Financed, built and operated by Groupe E Greenwatt, the plant will use 25,000 tons of agricultural fertilizer from 27 farms in the region every year.

About 3,800 tons of organic waste from the processes that produce Nespresso and Nescafé will also be used as a raw material to produce biogas.

The plant will produce 4 million kWh of electricity and 4.5 million kWh of heat by burning this gas in a cogeneration engine.

The heat will be consumed in the Nestlé Waters bottling plant, whose proportion of renewable energy will exceed 50%.

By replacing energy generated using fossil resources, the biogas plant avoids the emission of 1,750 tons of CO2 into the atmosphere every year.

The residual material left over at the end of the process constitutes a high-quality fertilizer that is used by partner farms.

Since the methane is extracted in the process to produce the gas, these digested effluents make hardly any smell when they are spread.

They have a very high nutritive value, are better assimilated by plants that mineral fertilizers and meet the criteria of all the most common organic labels.

The Treize-Cantons biogas plant marks a new chapter in the ECO-Broye program launched by Nestlé Waters in 2009.
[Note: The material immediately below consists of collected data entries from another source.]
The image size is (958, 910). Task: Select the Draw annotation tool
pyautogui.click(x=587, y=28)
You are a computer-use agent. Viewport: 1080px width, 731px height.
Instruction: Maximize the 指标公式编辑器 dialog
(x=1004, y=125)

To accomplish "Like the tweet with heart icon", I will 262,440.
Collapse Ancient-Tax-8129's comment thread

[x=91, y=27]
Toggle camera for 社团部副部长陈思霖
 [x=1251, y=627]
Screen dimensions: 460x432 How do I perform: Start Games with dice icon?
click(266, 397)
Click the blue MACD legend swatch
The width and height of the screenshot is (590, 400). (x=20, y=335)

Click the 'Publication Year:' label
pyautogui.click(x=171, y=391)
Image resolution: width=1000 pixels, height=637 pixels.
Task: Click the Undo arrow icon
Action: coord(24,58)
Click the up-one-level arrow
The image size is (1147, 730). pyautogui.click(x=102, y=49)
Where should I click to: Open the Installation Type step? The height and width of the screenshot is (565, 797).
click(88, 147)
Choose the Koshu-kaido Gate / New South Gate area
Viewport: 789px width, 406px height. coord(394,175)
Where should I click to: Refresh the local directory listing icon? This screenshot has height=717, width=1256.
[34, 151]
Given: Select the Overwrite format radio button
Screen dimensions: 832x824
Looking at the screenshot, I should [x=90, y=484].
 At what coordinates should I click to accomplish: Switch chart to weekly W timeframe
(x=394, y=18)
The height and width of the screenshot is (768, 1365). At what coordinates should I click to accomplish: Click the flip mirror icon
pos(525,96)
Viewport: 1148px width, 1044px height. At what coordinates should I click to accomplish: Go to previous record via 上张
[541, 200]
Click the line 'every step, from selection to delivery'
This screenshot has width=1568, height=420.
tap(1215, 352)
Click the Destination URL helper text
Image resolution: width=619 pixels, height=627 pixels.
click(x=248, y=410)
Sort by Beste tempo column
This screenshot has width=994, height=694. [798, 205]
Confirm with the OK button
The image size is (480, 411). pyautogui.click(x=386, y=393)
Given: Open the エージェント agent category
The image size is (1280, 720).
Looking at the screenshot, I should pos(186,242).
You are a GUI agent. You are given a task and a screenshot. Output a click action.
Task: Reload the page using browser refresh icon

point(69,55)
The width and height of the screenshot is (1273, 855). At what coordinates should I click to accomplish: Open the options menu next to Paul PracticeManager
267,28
Its aim is to stimulate and coordinate efforts to preserve the natural resources of Henniez and its region by involving farmers, authorities and key stakeholders in joint projects.

In the environmental field, the company is aiming to cut the CO2 emissions from its production facilities in Switzerland by 50% between 2010 and 2020.

It also intends to reduce water consumption in its production sites in Switzerland by 50% by the same deadline and aims to consume only 100% responsible supplies by 2020.